--- What is needed ---
Copy out each line in the listing below that contains the word "coin".

-=-=-

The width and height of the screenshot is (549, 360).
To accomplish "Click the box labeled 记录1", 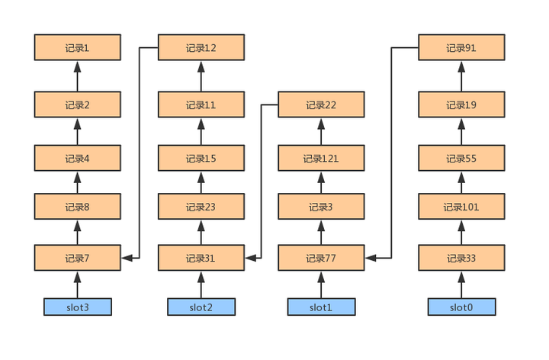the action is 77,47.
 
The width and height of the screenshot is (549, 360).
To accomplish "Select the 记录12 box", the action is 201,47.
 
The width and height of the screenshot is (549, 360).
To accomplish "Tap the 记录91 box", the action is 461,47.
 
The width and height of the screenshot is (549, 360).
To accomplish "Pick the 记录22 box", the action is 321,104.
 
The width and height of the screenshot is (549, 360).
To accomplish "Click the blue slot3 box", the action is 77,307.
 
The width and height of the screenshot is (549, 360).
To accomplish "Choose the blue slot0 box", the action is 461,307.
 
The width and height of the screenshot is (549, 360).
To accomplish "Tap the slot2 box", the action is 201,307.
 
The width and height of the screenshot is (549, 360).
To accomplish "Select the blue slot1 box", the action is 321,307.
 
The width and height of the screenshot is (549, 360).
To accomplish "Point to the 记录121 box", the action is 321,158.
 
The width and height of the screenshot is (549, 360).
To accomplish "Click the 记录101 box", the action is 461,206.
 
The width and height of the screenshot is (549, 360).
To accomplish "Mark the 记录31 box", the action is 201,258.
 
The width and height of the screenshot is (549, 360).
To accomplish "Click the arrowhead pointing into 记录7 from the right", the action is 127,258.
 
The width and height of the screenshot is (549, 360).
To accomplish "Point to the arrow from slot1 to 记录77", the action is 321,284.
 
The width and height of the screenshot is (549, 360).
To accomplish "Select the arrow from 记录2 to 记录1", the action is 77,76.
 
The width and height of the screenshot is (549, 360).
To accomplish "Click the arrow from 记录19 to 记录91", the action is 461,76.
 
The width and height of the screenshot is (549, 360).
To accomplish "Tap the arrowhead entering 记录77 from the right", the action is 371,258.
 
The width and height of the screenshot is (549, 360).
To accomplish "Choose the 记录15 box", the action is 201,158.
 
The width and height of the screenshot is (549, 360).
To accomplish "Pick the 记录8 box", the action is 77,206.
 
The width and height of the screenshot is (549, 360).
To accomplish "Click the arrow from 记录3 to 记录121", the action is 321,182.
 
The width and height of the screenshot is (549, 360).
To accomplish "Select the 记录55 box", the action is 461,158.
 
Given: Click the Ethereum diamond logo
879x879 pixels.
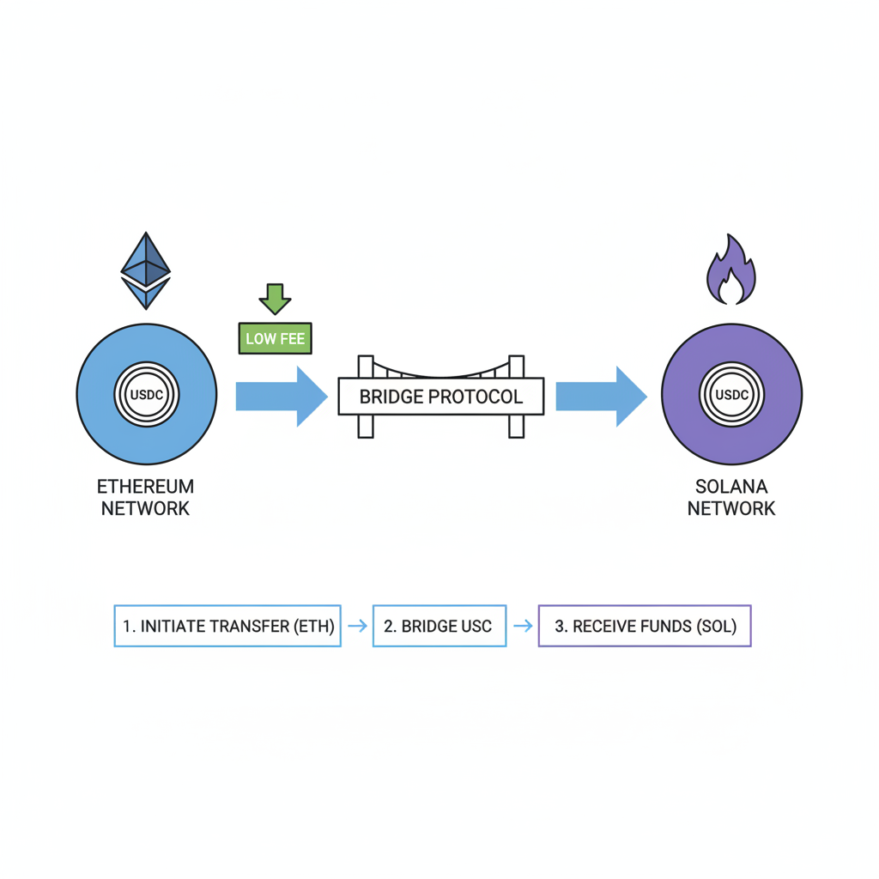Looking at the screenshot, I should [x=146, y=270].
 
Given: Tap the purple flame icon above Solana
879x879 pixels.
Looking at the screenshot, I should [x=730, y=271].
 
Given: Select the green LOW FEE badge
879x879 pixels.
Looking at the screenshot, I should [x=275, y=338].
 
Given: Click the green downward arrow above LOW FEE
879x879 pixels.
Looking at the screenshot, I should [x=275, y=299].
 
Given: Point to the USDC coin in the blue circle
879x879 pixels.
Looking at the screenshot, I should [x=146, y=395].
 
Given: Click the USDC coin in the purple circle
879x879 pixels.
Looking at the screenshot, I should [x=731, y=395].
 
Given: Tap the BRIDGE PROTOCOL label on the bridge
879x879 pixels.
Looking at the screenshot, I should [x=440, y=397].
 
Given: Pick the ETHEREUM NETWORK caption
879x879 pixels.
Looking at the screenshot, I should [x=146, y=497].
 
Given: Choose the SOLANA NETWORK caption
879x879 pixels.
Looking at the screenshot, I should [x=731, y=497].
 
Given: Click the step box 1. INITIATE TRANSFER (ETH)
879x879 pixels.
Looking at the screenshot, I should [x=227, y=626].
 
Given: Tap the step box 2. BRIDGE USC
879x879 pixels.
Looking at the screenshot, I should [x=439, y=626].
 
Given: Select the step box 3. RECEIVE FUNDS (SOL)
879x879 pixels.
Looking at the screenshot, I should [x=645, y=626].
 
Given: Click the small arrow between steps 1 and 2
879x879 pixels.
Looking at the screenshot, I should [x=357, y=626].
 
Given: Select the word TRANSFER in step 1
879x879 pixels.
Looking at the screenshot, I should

-=-=-

--- Result of this task ---
Given: Point to the USDC coin in the blue circle
Given: Click the USDC coin in the purple circle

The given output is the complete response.